The thing is, the details in programming layout with CSS are different, for example, than the details in programming API endpoints with Ruby. Or machine learning with Python. Or programming a browser engine with C++.
But those differences are details! A lot of details, but still… details. It’s all programming.
I see programmers like this:
Where do HTML and CSS fit into this weird and cute universe? What is it to program user interface on the web?
Programming boxes, I like to say. Everything is a box, and as HTML/CSS programmers, we program boxes within the domain of the browser. Like this:
So…I believe that we, both as individual programmers and together, as the web slice of the tech industry, need to arrive at a more holistic and inclusive understanding of what it means to be a programmer. This outlook not only makes tech a more welcoming place, but it makes us programmers more powerful and more adaptable.
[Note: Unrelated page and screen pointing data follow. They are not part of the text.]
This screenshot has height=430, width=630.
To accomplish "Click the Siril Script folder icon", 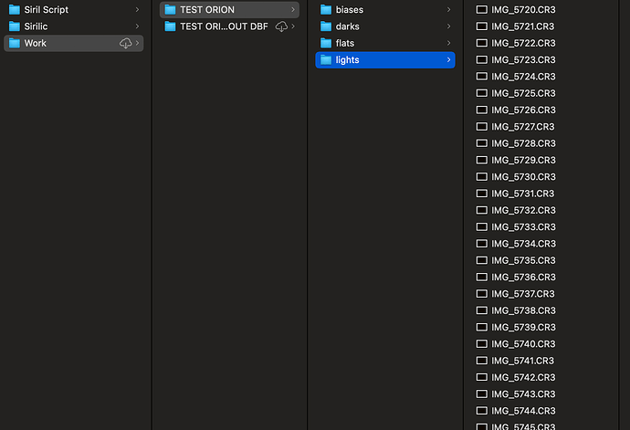I will pyautogui.click(x=14, y=9).
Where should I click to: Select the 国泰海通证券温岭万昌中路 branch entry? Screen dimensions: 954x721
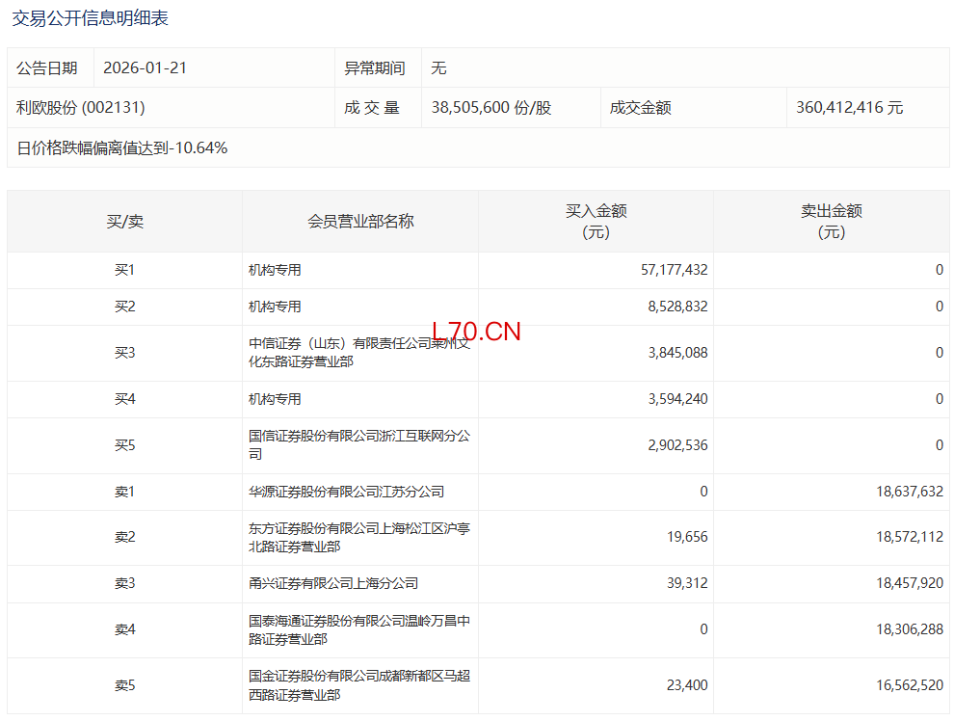pyautogui.click(x=358, y=630)
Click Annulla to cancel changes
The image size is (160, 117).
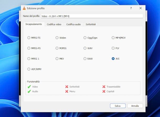coord(135,106)
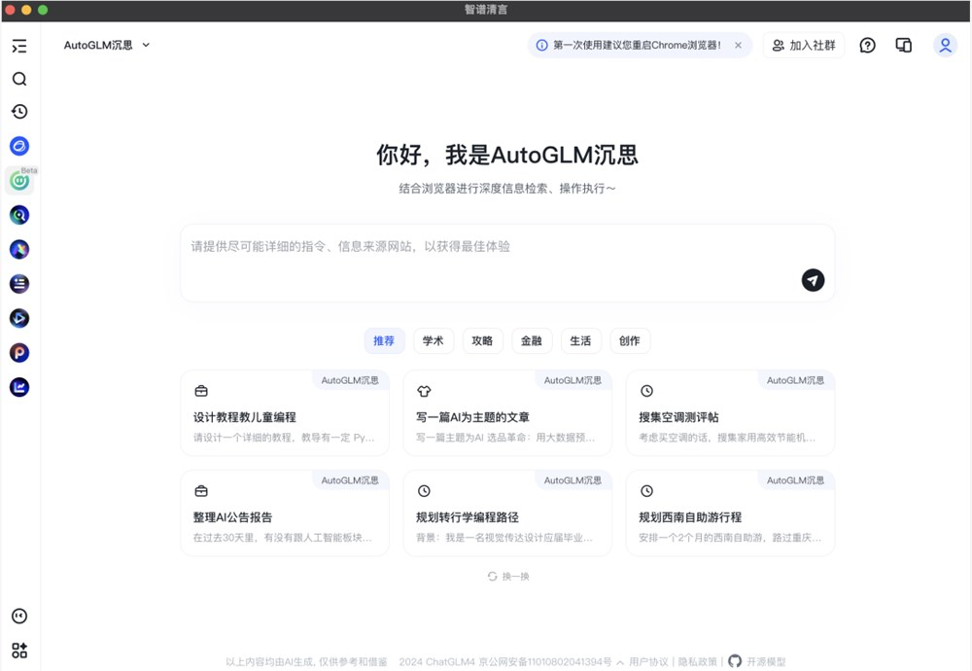Screen dimensions: 972x671
Task: Click the GitHub icon beside 开源模型
Action: [735, 660]
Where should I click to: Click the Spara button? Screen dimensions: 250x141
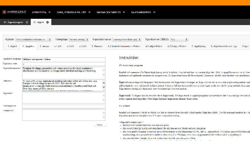(x=100, y=125)

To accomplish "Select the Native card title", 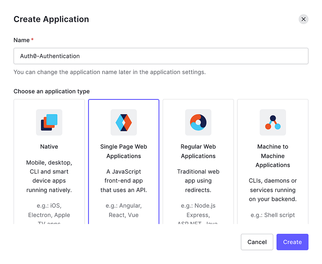I will 49,146.
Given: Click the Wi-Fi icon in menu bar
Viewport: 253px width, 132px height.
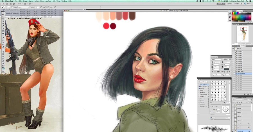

To me – well, me in 2019 – programming is writing1 instructions for computers that other programmers, such as your future self, are able to read and maintain. As programmer, I am confident that, once I know one language well, I can learn another one2. At the end of the day, it’s all made of the same stuff.
I have been a programmer in this sense for around eight years, but up until about two years ago, I didn’t see myself as one. In fact, I was actively opposed to calling myself a programmer, and in recent times I’ve heard the same sentiment from others. Why, exactly? Is this a reaction to the “not real programming” phenomenon? Is that still happening? What are the impacts? What were the impacts, for me and for others?
Yes, I know ‘gatekeeping’ – that is, the self-inflating exclusion of others from a community or identity – is a thing, and that some people are just jerks, but I think there is more to this story.